An exact reproduction of every record is required.
(SOURCE INFORMATION)
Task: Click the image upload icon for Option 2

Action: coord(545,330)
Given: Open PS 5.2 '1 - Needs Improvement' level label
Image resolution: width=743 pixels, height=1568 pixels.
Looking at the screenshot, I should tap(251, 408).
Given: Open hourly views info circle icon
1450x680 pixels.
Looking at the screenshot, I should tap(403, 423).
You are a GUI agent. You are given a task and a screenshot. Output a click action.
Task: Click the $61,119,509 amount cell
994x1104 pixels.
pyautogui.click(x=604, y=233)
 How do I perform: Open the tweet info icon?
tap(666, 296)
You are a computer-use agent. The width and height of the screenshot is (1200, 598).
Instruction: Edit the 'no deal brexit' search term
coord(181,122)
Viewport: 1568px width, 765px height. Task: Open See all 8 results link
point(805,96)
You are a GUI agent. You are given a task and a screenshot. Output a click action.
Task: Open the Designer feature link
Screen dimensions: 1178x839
(End SOURCE INFORMATION)
#### [RESPONSE TO THIS EXERCISE]
Task: Click the image upload icon for Option 2

Action: coord(545,330)
Given: Open PS 5.2 '1 - Needs Improvement' level label
Image resolution: width=743 pixels, height=1568 pixels.
Looking at the screenshot, I should tap(251, 408).
Given: Open hourly views info circle icon
1450x680 pixels.
Looking at the screenshot, I should tap(403, 423).
You are a GUI agent. You are given a task and a screenshot. Output a click action.
Task: Click the $61,119,509 amount cell
994x1104 pixels.
pyautogui.click(x=604, y=233)
 How do I perform: Open the tweet info icon?
tap(666, 296)
You are a computer-use agent. The width and height of the screenshot is (1200, 598).
Instruction: Edit the 'no deal brexit' search term
coord(181,122)
Viewport: 1568px width, 765px height. Task: Open See all 8 results link
point(805,96)
You are a GUI agent. You are given a task and a screenshot. Output a click action.
Task: Open the Designer feature link
Screen dimensions: 1178x839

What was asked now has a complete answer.